9月13日(日)、オープンキャンパスにて高校生の皆さんに体験授業「失語症って知っていますか?」を
実施しましたのでその一部をここでご紹介します。
「失語症」とは、これまで何不自由なく使っていた言語が脳の言語中枢のダメージによってうまく使えなくなる障がいです。
原因は様々ですが、主に脳卒中(脳梗塞や脳出血など)が多いです。
ほとんどの人は、成長とともに左脳に言語中枢が位置するようになります。
言語中枢では、相手の音声を聴いて理解する「聴覚理解」や文字を読んで理解する「読解」など「インプット」にかかわる中枢と、自分の想いを「話す」「書く」という「アウトプット」にかかわる中枢があります。前者は主に大脳後方に、後者は主に大脳前方に位置します。
ですので、ダメージを受ける部位によって、失語症の症状は様々なのです。
例えば、「聴覚理解」に支障はないが「話す」「書く」のが困難なアウトプット障がい型、比較的流暢に「話す」が誤りが多く「聴覚理解」での問題が主要因のインプット障がい型などです。

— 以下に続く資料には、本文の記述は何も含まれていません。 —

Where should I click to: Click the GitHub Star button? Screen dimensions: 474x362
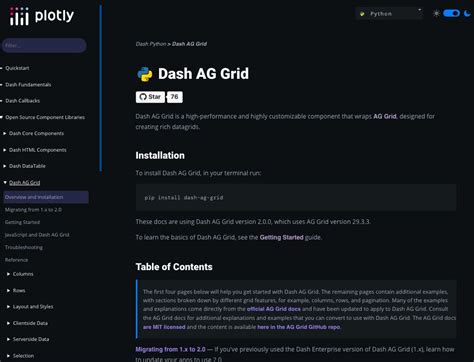pyautogui.click(x=150, y=97)
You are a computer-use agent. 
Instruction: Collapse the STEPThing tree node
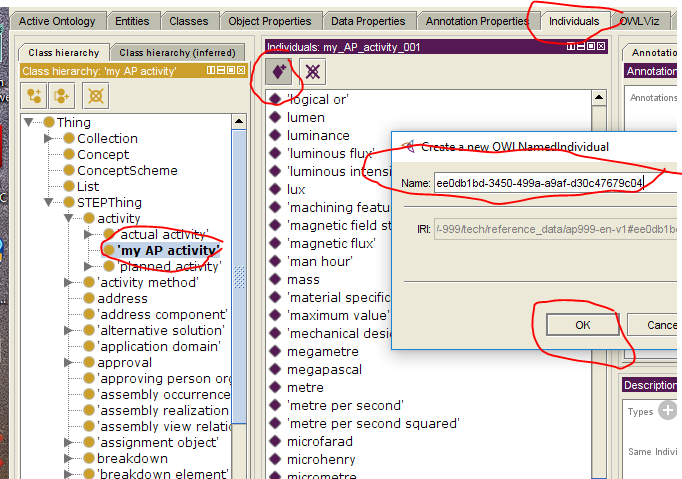[49, 203]
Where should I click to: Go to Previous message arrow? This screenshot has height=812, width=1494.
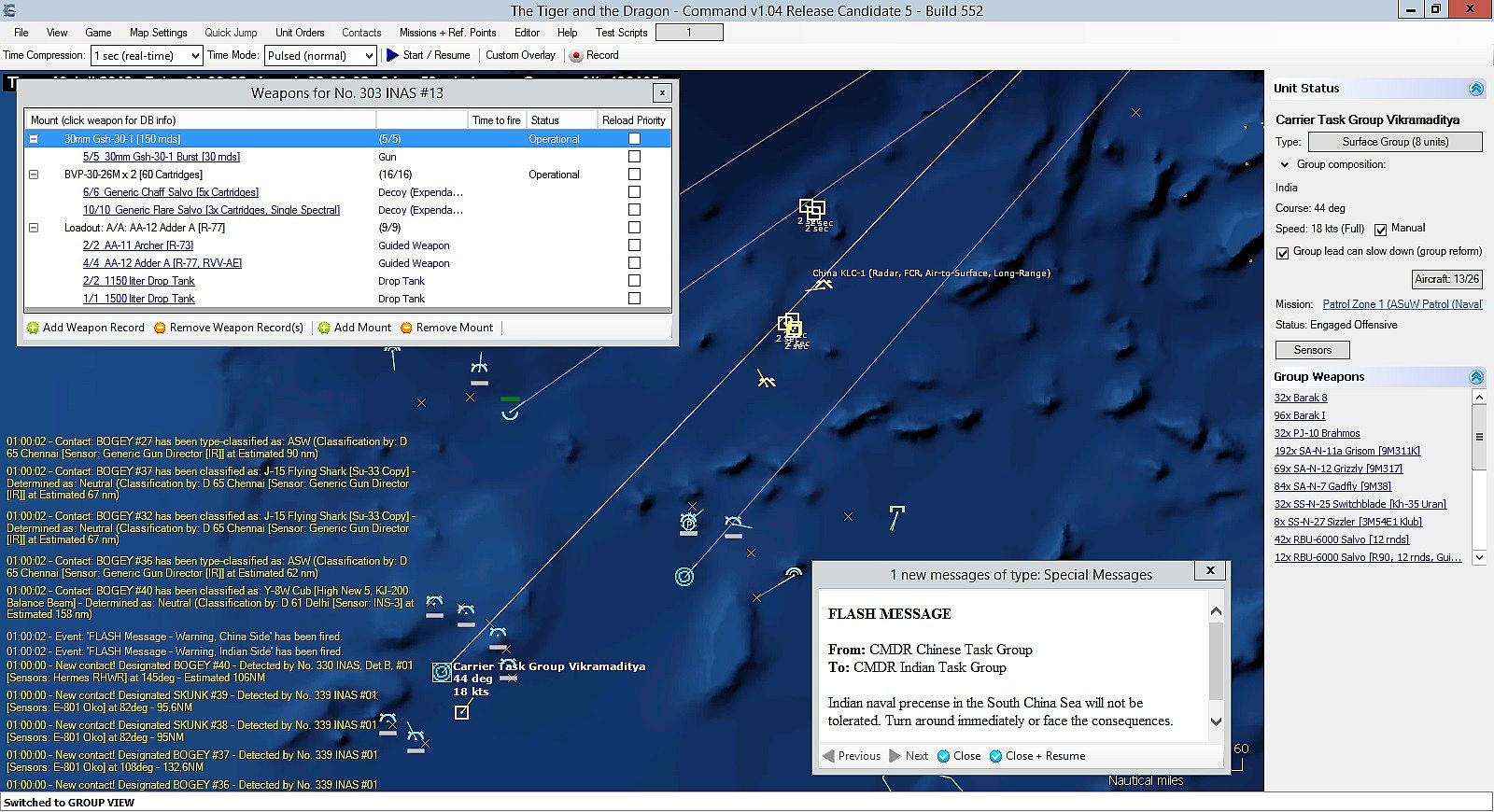(x=828, y=756)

*言いたいことはたくさんあるのに違う言葉が浮かんでくる、出てこない・・・・
*コミュニケーションに自信がなくなり、他者と関わるのを遠慮してしまう・・・・
*突然、言葉の通じない国へ放り出されたみたい・・・・
などなど失語症者の多くは上記のような経験をされています。
しかし、失語症者の多くは障がいを乗り越えて、生命力に溢れ、強く、楽しく人生を謳歌しておられる方が多いです。我々、言語聴覚士は本来支援する側の立場ですが、そのようなたくましい患者さん(先輩)から人生について学ばせていただけることがあります。
失語症になってからも美しい人生を過ごすことができるよう、言語聴覚士は科学的知見に基づいて専門的に幅広く支援します。